Source data:
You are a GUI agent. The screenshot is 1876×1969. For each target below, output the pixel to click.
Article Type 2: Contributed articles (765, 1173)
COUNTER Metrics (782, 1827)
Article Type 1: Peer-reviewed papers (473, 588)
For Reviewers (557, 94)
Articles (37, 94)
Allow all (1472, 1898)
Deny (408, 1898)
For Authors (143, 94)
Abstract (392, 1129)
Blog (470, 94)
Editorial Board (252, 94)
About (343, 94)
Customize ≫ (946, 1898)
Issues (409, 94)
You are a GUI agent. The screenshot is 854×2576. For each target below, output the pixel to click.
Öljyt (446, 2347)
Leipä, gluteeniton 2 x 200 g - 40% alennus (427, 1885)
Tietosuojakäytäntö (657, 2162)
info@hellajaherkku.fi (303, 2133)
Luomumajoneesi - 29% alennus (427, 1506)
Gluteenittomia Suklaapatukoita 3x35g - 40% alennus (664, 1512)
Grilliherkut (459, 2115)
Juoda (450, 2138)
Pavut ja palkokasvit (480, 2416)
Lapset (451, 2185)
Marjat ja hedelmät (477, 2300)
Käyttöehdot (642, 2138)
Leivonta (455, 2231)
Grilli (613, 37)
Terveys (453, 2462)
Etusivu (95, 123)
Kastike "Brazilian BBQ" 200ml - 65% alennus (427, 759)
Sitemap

REQUIREMENT:
Reproduce the entries exactly, but only from their first line to the line holding "Luomumajoneesi - 29% alennus (427, 1506)", with that last line kept.

ANSWER TO THE EXERCISE:
You are a GUI agent. The screenshot is 1876×1969. For each target below, output the pixel to click.
Article Type 2: Contributed articles (765, 1173)
COUNTER Metrics (782, 1827)
Article Type 1: Peer-reviewed papers (473, 588)
For Reviewers (557, 94)
Articles (37, 94)
Allow all (1472, 1898)
Deny (408, 1898)
For Authors (143, 94)
Abstract (392, 1129)
Blog (470, 94)
Editorial Board (252, 94)
About (343, 94)
Customize ≫ (946, 1898)
Issues (409, 94)
You are a GUI agent. The screenshot is 854×2576. For each target below, output the pixel to click.
Öljyt (446, 2347)
Leipä, gluteeniton 2 x 200 g - 40% alennus (427, 1885)
Tietosuojakäytäntö (657, 2162)
info@hellajaherkku.fi (303, 2133)
Luomumajoneesi - 29% alennus (427, 1506)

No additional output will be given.